Personally, I find it beyond debate that the Bible embraces a “incompatabilist” view.

Interesting. I’d be interested in what you do with the passages I referenced above in relation to that concept.

Genesis 50:19 But Joseph said to them, “Fear not, for am I in the place of God? 20 As for you, you meant evil against me; but God meant it for good, to bring it about that many people should be kept alive, as they are today. 21 So do not fear; I will provide for you and your little ones.” Thus he reassured them and comforted them.

What needs to be explained? Sin destroys free will and makes those who sin very predictable and easily manipulated. If we trade our free will for sin then what reason would God have not to manipulate us for the ultimate defeat of sin? In general there are many many cases like Job where God does not do evil but allows evil because free will, the essence of life itself, is a greater good. God chooses love and freedom over power and control, because there is no goodness in the latter but only in the former.

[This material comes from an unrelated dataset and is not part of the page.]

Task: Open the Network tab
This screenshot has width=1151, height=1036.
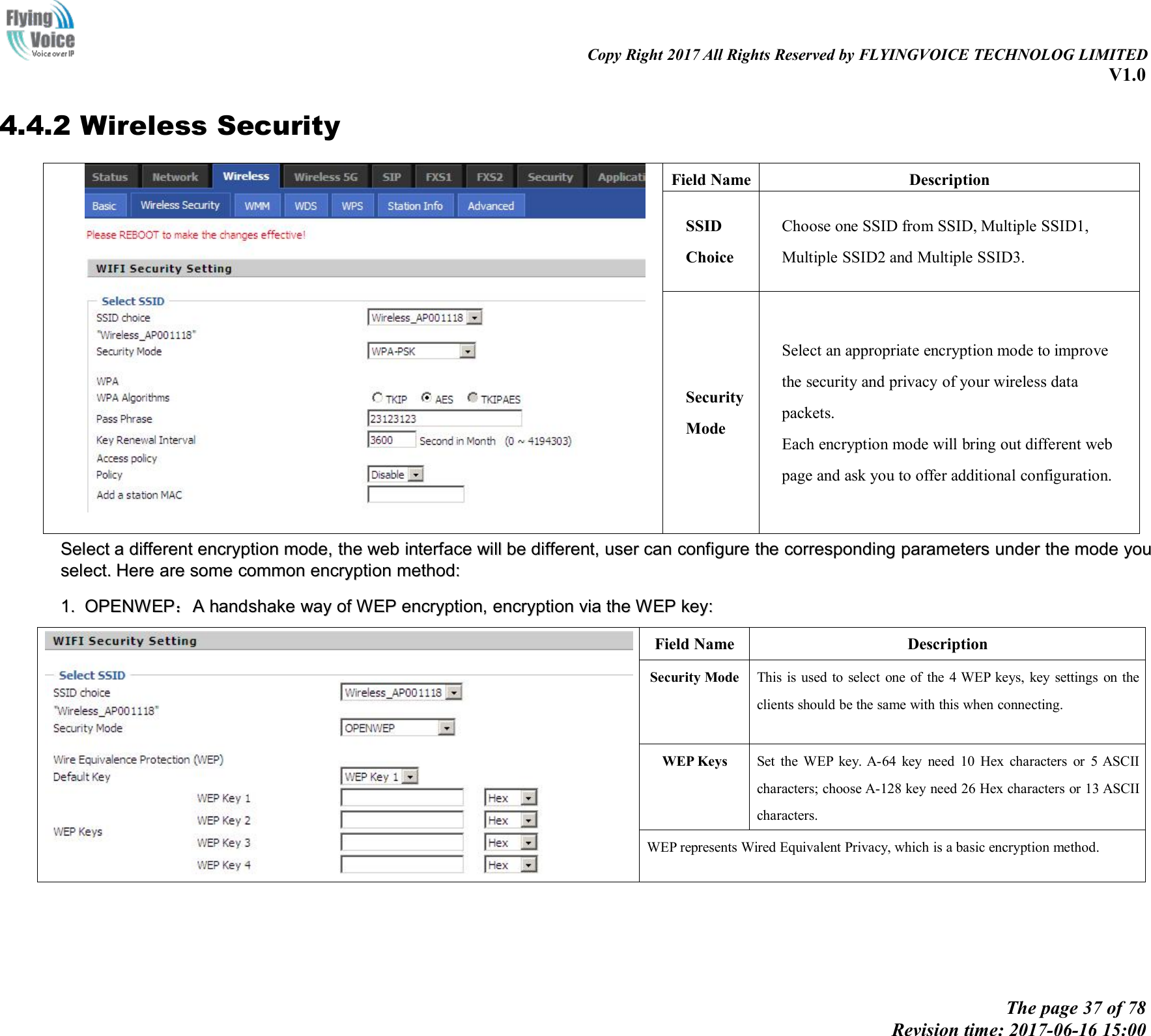Action: (175, 176)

Acts 2:22 “Men of Israel, hear these words: Jesus of Nazareth, a man attested to you by God with mighty works and wonders and signs which God did through him in your midst, as you yourselves know— 23 this Jesus, delivered up according to the definite plan and foreknowledge of God, you crucified and killed by the hands of lawless men.

Just because God has a plan does not mean the plan has no contingencies. When we say everything going according to plan, that does not mean everything is following a fixed script with no flexibility for the different ways that people might behave. It just means that we have planned for those possibilities also. And there is nothing in this passage to claim that foreknowledge of the future is not a knowledge of many different possible paths that the future can take just as quantum physics establishes to be the case.

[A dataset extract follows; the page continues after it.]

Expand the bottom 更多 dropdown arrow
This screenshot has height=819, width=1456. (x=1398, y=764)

Consider Jesus’ prayer in the garden. You may view this as a momentary selfishness and doubt before surrendering to God’s will, but I do not. That would make Jesus pathetic compared to many people history who never wavered in their determination to do what it takes to save those they love. Instead what I see in the prayer of Jesus in the garden is the same kind of regret God had in Genesis 6:6 that things did not go according to other contingencies in God’s plan. To be sure Jesus was just as unhesitating as Socrates to drink the cup that refuses to compromise, but that doesn’t mean there was never any hope that thing might go a different way.

The same goes for Acts chapter 4 with Herod and Pilate. Just like in the book of Jonah. Just because God reveals one possible future of the city of Ninevah to preach warning to them, doesn’t mean that there are no other possible futures, as Jonah wasn’t happy to find out since in his limited and foolish thinking it made him look like a false prophet. But this story shows the truth, that prophecy is not about revealing a future that is already written. It never has been.

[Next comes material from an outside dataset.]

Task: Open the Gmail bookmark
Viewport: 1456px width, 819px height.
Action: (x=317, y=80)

And the passage in Isaiah chapter 10 about Assyria is just like Romans 9 speaking of Pharoah. Sinners have traded their free will for sin and are easily manipulated and thus there is no reason for God to not use this in order to change the course of human development in order to bring about the ultimate destruction of sin.

Just because the future is not written does not mean that human beings are not habitual or that free will is anything like absolute, universal, or unchanging. Our free will choices may be few and far between, just as we see in the laws of nature that most events are quite deterministic. And yet the proof is absolute that complete determinism is just not the way things are. The future is a superposition of possibilities and we participate not only by playing a small part in selecting among these possibilities, but particularly in the choices of what we become ourselves.